Atomic Records
- Atomic Records logo
- Industry: Music retail
- Founded: 1985
- Founder: Rich Menning
- Defunct: March 15, 2009
- Headquarters: 43°4′15.3″N 87°53′14.9″W﻿ / ﻿43.070917°N 87.887472°W, Milwaukee, Wisconsin, United States
- Website: www.atomic-records.com

= Atomic Records (Milwaukee record shop) =

Former independent-music store in Milwaukee, Wisconsin

Atomic Records a former independent-music store in Milwaukee, Wisconsin, started trading in 1985. It became one of the oldest and best-known record-stores in the Milwaukee area before going out of business on March 15, 2009.

==History==

Atomic Records specialized in alternative and independent music and developed a clientele drawn in part from the colleges surrounding its East Side location. In 2002, Billboard described the 1,300-square-foot store as a "left-of-center tastemaker" whose inventory emphasized independent rock, electronic music, punk, trip hop and other genres underserved by larger retailers. Owner Rich Menning maintained accounts with more than 70 distributors and also purchased recordings directly from record labels and overseas suppliers, allowing the store to carry independent releases, imports and vinyl that were less widely available.

The store became a gathering place for musicians and participants in Milwaukee's independent music scene. Musician Dan Didier later recalled that musicians regularly met at Atomic and used the store as an informal exchange point for recordings and other materials, while former employees Josh Modell and James Minor produced the music publication MILK. Former employee Damian Strigens similarly described Atomic as actively fostering local bands; his band The Mustn'ts originated from a conversation at the store with fellow employee and musician Mark Waldoch. Musicians also credited Menning and the store with promoting locally released recordings and connecting bands with distributors and other music-industry contacts.

Atomic Records also played a role in the development of Don't Say Please: The Oral History of Die Kreuzen, a 2025 book by Milwaukee writer and musician Sahan Jayasuriya. While working at Atomic in 2006, Jayasuriya was introduced to Die Kreuzen's Cows and Beer by Atomic Records owner Rich Menning. Jayasuriya subsequently met members of the band through the store, experiences that contributed to his interest in documenting the band's history and eventually led to the book.

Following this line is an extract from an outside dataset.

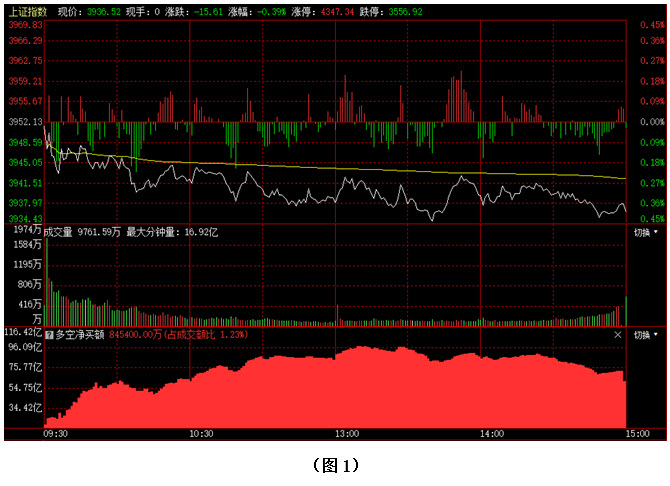
Task: Click the 10:30 time axis marker
Action: tap(201, 434)
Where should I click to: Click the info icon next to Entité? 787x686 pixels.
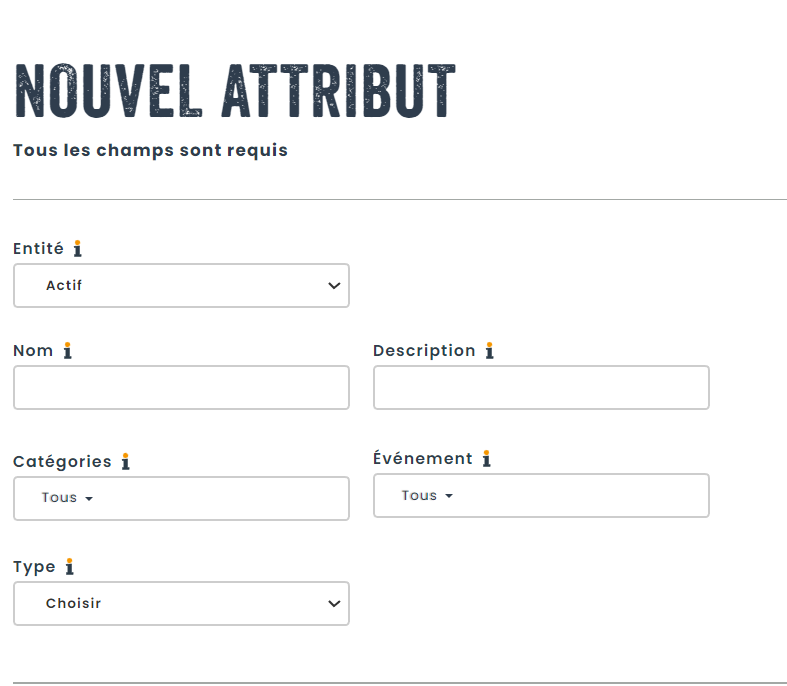78,248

In December 2008, Menning announced that Atomic would close after more than two decades in business, citing changing consumer habits, declining music-industry sales and the contemporary economic downturn. The store closed in 2009.

== Music releases and events ==

===Music releases===

In 1989, Atomic Records released Badger A Go-Go, a compilation documenting the Milwaukee-area alternative and underground music scene. The compilation featured 15 acts, including Die Kreuzen, Plasticland, Brian Ritchie & the Ghostly Trio, Couch Flambeau, Appliances-SFB, F/i, Cherry Cake, and Boy Dirt Car. Store owner Rich Menning conceived the project in late 1988 and selected the participating acts for the release.

In 2019, Atomic Records and Hi-Fi Records jointly released Milwaukee musician Abby Jeanne's single Get You High on 7-inch vinyl and cassette. The release was accompanied by an event at Hi-Fi Cafe that recreated elements of the former Atomic Records store, with Menning participating.

=== Live events ===
Atomic Records regularly hosted in-store performances during its years of operation. Artists who appeared at the store included The Smashing Pumpkins, Alkaline Trio, Juliana Hatfield, Frank Black, The Wedding Present, and Jason Molina.

For the inaugural Record Store Day in 2008, the store presented a day of performances by local acts including Juniper Tar, Mark Waldoch, Brief Candles, Testa Rosa, Scarring Party, Signaldrift, and Collections of Colonies of Bees.

Following the store's closure, the Atomic Valentine farewell concert was held at Milwaukee's Miramar Theatre on February 14, 2009. The event brought together bands and musicians associated with Atomic Records and Milwaukee's local music scene, including Boy Dirt Car, Liquid Pink, Cherry Cake, Eric Blowtorch, The Lovelies (Liv Mueller), Sometime Sweet Susan, The Etiquette, The Mighty Deer Lick, and Mark Waldoch. Several acts reunited for the event.